Article by: James S. Fell, CSCS, is an internationally syndicated fitness columnist for the Chicago Tribune, Los Angeles Times and AskMen.com. He is the author of Lose it Right: A Brutally Honest 3-Stage Program to Help You Get Fit and Lose Weight Without Losing Your Mind, published by Random House Canada. Read more from James here and the original article here:

http://www.bodyforwife.com/with-fitness-half-the-battle-is-showing-up/

I sat in my car, looking out at the pouring rain. “Son of a bitch,” I said.

Warm and wet is fine. I've run in the rain in Maui and it was awesome. This was not going to be awesome. This was going to be cold and wet. In Canada, rain always sucks.

Stupid weather, messing with my workout plans.

I sat there in Rhonda the Honda, wasted some time on Facebook with my phone, and debated.

I needed to meet a friend downtown to pick up some tickets from him for an annual epic Stampede party piss-up. Downtown traffic sucks. Downtown parking fees are egregious. Parking 6K away from downtown, for free, then running to meet my friend and thereby avoiding the traffic, then running back, seemed like a great idea. I was dressed to run. I was ready to run.

But, rain. Crud.

I hate Canadian rain. I hated the thought of being cold and wet more than I hated the idea of traffic and parking fees.

Five minutes. I knew I could do five minutes. I also knew that going fast combated freezing. Suck it up, I said to myself. Just go for five minutes. If it's horrible, turn back.

I ran the 6K in 27 minutes, a good pace, and walked into Starbucks. I was soaking wet and water was dripping from the brim of my hat.

“Holy shit, you ran here?” Dave said. Yeah, I guess I did. I hate forgotten about the miserable conditions within two minutes of hard running, and just did it. Grabbing a coffee the cute barista asked me the same question Dave had, minus the profanity, then, “What are you training for?” she asked.

“Life,” I said. I always wanted to say that. I managed to do it without sounding like a douche. She laughed, at least. If that ever happens again, however, I'm going with “Compressed morbidity.”

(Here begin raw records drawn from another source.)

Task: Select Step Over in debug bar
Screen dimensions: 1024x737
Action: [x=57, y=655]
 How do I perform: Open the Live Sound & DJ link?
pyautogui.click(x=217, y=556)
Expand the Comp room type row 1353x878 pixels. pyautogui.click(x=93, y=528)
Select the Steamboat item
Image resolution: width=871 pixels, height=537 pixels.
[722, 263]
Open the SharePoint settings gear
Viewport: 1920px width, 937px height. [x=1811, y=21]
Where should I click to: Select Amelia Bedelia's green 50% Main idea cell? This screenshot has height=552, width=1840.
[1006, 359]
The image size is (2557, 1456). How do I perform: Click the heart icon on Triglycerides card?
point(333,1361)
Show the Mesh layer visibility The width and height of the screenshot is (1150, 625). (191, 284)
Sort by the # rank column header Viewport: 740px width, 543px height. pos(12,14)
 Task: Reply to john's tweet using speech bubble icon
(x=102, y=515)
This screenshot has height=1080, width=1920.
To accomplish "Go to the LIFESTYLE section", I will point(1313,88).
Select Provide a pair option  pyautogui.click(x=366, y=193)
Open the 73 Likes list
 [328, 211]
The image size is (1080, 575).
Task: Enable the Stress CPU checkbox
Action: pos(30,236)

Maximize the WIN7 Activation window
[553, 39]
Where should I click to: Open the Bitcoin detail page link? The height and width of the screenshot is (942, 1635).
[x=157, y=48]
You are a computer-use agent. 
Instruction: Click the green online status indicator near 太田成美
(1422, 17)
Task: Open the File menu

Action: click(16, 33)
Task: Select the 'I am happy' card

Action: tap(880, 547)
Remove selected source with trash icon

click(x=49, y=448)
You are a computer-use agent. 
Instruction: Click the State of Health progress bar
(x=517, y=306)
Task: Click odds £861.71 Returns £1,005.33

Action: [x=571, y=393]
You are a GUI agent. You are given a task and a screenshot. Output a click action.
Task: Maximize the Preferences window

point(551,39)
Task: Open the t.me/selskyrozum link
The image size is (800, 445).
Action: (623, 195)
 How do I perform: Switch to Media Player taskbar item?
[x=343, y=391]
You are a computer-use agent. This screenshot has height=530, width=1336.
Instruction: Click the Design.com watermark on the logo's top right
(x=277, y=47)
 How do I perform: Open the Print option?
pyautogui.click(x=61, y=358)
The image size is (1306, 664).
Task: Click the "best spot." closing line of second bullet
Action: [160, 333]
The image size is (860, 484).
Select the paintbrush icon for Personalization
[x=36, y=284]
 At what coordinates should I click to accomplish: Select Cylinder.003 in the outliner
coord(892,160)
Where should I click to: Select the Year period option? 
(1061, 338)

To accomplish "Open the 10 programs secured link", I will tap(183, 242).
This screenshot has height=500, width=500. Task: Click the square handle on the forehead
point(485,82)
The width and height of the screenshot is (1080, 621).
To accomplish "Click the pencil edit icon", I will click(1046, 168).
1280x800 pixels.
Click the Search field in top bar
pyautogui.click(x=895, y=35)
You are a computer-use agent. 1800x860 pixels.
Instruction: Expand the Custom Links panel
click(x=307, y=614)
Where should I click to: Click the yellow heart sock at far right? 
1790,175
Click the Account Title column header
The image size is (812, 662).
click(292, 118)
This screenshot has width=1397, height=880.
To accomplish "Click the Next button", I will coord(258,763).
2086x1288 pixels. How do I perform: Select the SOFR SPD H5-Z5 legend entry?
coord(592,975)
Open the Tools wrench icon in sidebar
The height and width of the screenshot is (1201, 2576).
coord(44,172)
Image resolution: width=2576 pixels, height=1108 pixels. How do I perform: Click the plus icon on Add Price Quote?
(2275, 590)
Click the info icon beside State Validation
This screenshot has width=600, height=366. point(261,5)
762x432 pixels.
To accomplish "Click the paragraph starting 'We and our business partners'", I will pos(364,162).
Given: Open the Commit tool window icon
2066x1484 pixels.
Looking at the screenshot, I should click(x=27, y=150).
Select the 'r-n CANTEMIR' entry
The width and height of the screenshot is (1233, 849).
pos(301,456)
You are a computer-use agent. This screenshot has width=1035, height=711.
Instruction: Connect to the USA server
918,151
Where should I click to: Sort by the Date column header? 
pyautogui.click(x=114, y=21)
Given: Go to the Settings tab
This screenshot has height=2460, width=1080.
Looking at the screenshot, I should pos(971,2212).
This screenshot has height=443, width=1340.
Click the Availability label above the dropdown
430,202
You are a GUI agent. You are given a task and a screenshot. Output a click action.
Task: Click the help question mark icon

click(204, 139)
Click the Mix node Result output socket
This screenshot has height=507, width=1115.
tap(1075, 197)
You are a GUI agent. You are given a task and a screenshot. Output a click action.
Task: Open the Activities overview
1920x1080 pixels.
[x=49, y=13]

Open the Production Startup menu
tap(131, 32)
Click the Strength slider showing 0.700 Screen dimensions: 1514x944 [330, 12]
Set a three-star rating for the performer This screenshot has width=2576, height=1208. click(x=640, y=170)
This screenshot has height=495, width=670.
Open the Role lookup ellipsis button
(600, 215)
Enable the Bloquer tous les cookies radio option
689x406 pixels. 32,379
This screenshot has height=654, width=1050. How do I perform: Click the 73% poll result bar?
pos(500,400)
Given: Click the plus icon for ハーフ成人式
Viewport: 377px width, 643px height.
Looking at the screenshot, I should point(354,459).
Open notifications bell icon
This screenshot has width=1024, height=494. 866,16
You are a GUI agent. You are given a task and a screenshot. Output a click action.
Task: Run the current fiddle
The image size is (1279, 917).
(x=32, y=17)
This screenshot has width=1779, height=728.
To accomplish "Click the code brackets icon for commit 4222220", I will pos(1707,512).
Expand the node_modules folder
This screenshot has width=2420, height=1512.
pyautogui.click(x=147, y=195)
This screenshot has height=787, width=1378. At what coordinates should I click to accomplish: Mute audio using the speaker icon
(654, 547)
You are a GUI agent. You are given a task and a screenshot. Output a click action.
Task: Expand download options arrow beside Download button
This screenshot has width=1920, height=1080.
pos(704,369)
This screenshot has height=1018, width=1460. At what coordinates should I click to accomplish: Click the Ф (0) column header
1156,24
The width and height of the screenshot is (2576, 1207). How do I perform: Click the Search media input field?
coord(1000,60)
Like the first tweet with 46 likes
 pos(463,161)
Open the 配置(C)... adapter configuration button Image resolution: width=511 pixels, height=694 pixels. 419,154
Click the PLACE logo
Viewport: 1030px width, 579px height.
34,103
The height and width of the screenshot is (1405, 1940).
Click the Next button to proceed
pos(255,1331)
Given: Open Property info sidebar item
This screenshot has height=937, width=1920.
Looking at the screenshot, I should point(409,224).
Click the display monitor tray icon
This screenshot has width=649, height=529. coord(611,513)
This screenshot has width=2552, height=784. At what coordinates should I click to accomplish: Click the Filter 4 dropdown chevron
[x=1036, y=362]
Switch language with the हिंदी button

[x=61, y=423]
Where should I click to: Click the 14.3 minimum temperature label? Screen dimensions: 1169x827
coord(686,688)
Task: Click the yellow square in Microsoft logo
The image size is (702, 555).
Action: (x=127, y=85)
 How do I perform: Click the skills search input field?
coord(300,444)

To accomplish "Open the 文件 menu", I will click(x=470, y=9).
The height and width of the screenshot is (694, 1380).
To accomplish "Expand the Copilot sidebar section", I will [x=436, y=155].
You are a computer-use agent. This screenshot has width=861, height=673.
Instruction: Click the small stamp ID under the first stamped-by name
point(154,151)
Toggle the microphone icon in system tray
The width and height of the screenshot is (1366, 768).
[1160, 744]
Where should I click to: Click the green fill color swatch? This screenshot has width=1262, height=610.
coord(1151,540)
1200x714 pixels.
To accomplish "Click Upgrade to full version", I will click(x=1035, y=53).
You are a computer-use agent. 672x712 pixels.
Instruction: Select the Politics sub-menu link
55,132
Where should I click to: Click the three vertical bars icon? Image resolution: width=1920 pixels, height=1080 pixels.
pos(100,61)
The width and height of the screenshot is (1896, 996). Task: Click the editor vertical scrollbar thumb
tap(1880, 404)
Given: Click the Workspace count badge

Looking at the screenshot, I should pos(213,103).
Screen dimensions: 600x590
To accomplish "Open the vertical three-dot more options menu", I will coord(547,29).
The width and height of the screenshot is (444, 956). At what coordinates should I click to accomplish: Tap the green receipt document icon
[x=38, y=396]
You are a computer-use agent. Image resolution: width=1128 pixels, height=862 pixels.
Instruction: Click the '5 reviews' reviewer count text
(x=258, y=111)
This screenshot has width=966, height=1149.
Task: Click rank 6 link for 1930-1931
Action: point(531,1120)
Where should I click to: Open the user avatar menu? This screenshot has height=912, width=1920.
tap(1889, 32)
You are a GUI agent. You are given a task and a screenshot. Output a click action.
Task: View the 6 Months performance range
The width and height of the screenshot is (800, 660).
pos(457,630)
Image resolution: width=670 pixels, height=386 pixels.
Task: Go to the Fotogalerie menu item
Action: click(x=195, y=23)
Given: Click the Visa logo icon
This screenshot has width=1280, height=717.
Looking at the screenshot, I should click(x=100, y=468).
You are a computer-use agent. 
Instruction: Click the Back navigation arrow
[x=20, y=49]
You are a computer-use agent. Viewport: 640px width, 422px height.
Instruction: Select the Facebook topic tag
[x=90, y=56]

Last night I was at a party and a friend was telling me about how her son is in competitive gymnastics, and how the coach explained that, “You are going to miss birthday parties and movies, and there are going to be times that you're tired and you don't want to come, so you're going to make a deal with your parents that, no matter how bad you don't want to go, you have to commit to showing up for just 30 minutes. And if after 30 minutes you still want to go home, you can call them and they'll come get you.”

Then the coach says to the parents. “Don't worry, no one ever calls.”

Tomorrow is Father's Day. The forecast calls for more rain. I have a plan.

I emailed my friend Stephan, who is also a father, and set up an early morning run. If it were up to just me, I'd probably sleep in, and not run at all. I'd be a lazy dad, drinking beer on the couch, because Father's Day. If it were up to just Stephan, I bet he'd do the same thing.

But I sent a quick email, sort of a challenge but also a promise of mutual support: you kick my ass, and I'll kick yours. And so, we're both getting up early tomorrow to run, because mentally, we've already made that commitment. We've already shown up. Canadian Olympic Hall of Famer Clara Hughes told me she uses this trick of arranging meetings with friends for running motivation.

I remember having a shitty boss, long ago, and she was great at killing my motivation to do my lunchtime trip to the gym. She'd spend the entire morning sucking away my will to live, and there were times that I'd hit the Chinese food buffet at lunch instead of the gym, and feel even more wretched for the afternoon for having let her win.

Many times, however, I did the seemingly inhuman struggle of committing to just those five minutes. Just show up, I would coax myself. And I would go and start lifting, and it would usually suck at first because I'd be dwelling on what a troglodyte my boss was, but after a while the iron would strip all that away, and it would be fine.

Don't view an hour's worth of exercise as something where you need to find the motivation to make it through that entire hour. In most cases, you only need the motivation for those first five minutes.

The hard part is showing up. The other 55 minutes usually go by pretty easy.